Risk is like matter in physics-it cannot be created or destroyed. Like matter, it just changes form. Pension funds have not actually “de-risked.” They have reduced volatility and simultaneously increased their risk of long-term underperformance, not to mention drastically increasing their interest rate risk. As Pozen points out, this is a big problem because of the terribly underfunded state of pensions today:
Like their corporate counterparts, public pension plans are facing large funding deficits. These plans were on average about 80% funded in mid-2009, and at least eight state plans were less than 65% funded. Even these estimates are overstated because of the unique accounting rules applicable to public pension plans. If public plans were subject to standard pension accounting, their funding deficits would be 20% to 30% larger.
Up to now, public pension plans have been allowed to compute their deficits based on the returns they expect from their portfolios, rather than relevant current interest rates.

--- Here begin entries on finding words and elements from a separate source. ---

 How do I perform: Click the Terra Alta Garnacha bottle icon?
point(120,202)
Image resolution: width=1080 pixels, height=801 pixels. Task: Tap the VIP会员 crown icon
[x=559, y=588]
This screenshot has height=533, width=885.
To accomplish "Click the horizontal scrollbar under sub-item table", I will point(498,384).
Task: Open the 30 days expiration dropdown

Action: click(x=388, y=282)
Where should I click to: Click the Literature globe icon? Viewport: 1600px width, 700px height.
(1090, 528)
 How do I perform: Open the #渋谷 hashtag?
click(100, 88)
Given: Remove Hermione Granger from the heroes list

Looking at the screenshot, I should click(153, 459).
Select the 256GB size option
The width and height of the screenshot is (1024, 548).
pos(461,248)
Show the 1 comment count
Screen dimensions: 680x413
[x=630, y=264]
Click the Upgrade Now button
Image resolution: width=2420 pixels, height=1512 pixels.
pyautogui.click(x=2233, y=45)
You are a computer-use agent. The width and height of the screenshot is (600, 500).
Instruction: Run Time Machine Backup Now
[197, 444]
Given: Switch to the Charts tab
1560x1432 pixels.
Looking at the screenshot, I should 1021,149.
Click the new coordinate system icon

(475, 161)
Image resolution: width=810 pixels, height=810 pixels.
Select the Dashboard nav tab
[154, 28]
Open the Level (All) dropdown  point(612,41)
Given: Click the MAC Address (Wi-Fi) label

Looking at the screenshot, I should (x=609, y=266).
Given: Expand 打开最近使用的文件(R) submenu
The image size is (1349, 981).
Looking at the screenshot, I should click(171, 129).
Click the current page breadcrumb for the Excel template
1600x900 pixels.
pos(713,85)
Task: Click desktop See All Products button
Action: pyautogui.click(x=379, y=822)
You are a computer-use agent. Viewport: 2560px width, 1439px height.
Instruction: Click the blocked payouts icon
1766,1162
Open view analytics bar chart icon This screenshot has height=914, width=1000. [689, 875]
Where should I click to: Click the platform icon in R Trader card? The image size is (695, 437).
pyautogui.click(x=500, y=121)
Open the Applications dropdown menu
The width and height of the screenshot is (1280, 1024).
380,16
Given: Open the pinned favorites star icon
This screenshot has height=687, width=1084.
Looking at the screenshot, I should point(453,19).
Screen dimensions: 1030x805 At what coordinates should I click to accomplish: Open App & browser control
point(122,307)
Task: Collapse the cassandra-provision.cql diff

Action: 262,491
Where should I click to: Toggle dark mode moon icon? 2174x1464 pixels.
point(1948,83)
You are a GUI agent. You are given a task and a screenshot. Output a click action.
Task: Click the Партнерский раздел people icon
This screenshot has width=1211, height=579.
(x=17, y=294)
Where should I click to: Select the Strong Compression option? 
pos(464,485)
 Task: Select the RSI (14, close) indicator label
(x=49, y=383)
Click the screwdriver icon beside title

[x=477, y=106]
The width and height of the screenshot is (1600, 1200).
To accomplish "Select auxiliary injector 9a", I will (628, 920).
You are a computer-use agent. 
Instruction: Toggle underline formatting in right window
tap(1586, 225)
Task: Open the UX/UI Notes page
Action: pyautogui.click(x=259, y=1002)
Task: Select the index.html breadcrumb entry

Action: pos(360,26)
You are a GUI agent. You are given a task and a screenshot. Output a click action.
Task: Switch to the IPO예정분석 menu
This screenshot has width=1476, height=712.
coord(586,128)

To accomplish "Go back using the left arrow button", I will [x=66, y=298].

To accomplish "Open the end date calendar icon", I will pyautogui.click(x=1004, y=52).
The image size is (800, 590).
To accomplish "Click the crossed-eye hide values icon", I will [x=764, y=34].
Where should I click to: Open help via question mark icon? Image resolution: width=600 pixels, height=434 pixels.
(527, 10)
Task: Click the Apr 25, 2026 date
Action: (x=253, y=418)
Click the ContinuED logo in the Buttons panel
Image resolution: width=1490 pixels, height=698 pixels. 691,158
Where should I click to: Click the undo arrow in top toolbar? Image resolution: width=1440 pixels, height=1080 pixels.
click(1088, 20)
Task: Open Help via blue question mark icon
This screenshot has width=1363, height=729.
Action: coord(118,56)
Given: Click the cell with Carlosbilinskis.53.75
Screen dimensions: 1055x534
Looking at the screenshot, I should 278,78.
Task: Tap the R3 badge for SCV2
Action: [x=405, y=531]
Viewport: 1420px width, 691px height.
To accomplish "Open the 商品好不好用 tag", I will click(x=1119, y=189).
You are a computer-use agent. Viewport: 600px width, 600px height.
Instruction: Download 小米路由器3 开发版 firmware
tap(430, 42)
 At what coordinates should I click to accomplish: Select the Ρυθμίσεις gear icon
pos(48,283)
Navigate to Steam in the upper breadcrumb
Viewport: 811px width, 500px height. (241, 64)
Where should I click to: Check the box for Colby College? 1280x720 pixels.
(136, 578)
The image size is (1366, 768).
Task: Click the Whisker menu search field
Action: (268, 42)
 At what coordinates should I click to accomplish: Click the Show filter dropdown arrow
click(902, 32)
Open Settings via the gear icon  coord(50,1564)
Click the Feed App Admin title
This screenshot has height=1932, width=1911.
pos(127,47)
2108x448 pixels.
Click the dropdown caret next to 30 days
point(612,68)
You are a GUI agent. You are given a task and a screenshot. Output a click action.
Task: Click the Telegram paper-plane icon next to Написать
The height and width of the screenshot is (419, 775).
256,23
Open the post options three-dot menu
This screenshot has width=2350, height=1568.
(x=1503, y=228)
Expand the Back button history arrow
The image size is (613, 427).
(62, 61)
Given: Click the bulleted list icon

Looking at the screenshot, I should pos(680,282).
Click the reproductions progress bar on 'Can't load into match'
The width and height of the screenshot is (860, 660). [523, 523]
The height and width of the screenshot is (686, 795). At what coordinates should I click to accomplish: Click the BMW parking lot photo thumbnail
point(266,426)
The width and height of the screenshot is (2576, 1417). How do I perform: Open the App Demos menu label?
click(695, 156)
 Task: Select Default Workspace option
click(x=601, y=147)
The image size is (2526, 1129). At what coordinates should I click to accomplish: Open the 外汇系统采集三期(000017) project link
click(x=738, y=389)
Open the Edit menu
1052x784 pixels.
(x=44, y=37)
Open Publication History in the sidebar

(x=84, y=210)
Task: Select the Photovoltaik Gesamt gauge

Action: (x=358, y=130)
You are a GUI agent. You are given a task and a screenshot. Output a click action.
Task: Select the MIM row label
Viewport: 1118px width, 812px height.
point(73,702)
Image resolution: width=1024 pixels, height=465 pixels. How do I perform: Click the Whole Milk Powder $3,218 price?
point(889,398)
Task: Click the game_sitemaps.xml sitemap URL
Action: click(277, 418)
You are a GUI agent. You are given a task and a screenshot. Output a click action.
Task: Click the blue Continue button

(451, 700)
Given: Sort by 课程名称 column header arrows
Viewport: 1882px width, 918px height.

The Governmental Accounting Standards Board has proposed that public plans begin to use current interest rates of high-quality municipal bonds. However, this proposal would be confined to calculating cash flows needed to eliminate a plan’s current deficit. It would still allow expected returns to be used for valuing existing plan assets.
Given these accounting rules, it is not surprising to see that public pension plans have set expected returns of 8% per year for their investment portfolios.
Wow! I’d like to be able to report my performance based on my expected return too! (I added the italics, just because it is so mind-boggling.) Why stop at 8%? Public pension plans could eliminate their funding issues simply by assuming that would earn 20% per year! Besides the bogus accounting for funding deficits, Pozen points out the other flaw in “de-risking:”
To achieve these returns, public pension plans have decreased their equity allocations and instead allocated much more to alternative investments. In other words, public pension plans have not “de-risked” their portfolios by replacing stocks with bonds. Instead, public plans have “up-risked” their portfolios by replacing stocks with hedge funds and private equity funds.